══ Supplied data
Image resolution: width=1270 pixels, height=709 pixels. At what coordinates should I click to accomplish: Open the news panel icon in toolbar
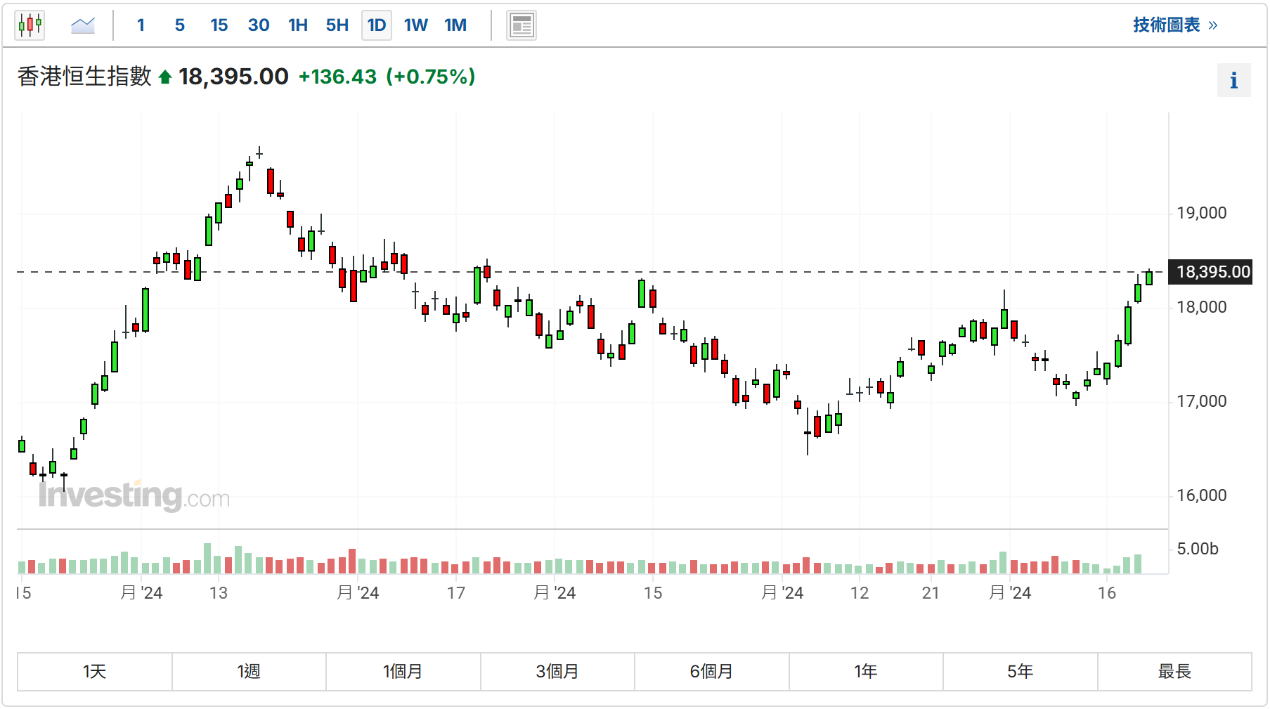(521, 25)
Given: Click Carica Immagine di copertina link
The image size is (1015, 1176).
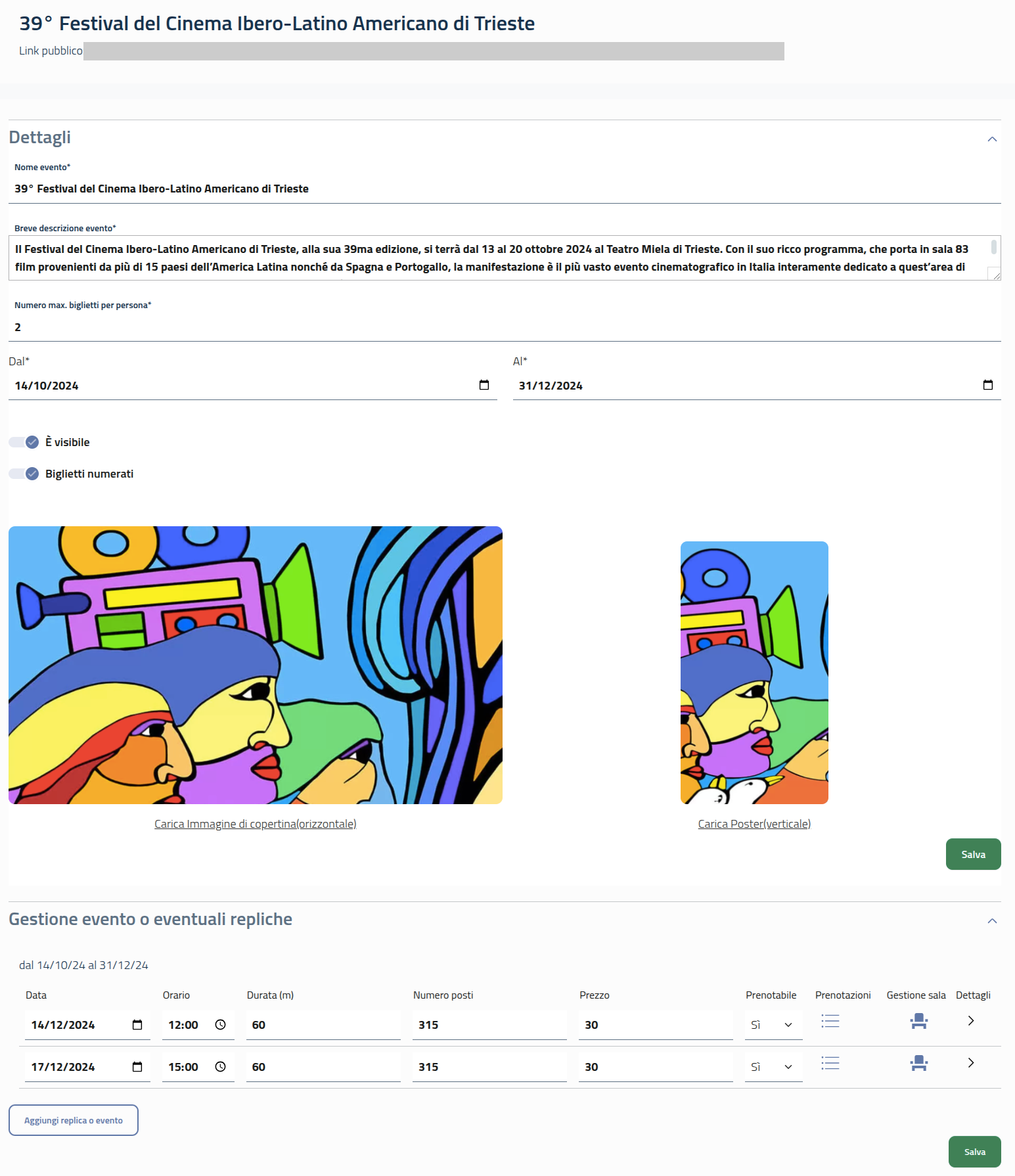Looking at the screenshot, I should pos(255,824).
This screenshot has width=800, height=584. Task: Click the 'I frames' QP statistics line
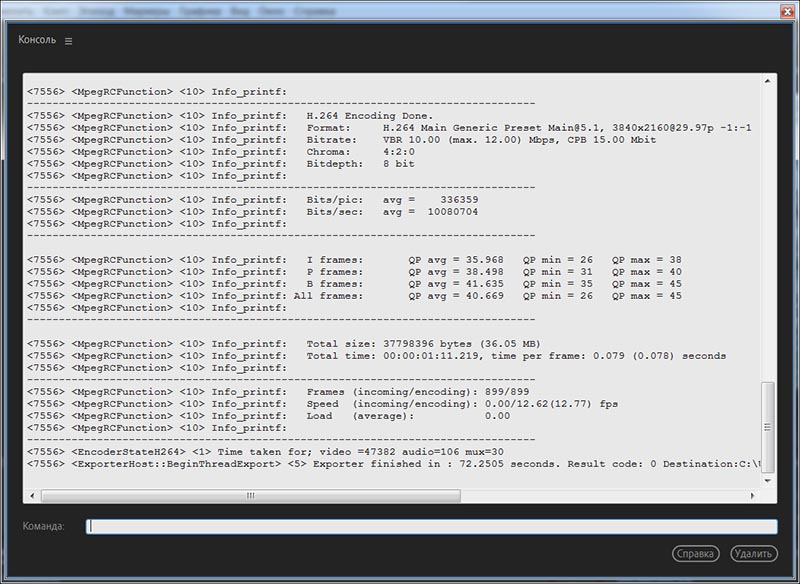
════
## Work instructions
Could the entries above be retyped exactly, with the pictures left out?

## Task result
Image resolution: width=1270 pixels, height=709 pixels. At what coordinates should I click to accomplish: Open the news panel icon in toolbar
(521, 25)
Given: Click Carica Immagine di copertina link
The image size is (1015, 1176).
Looking at the screenshot, I should pos(255,824).
This screenshot has width=800, height=584. Task: Click the 'I frames' QP statistics line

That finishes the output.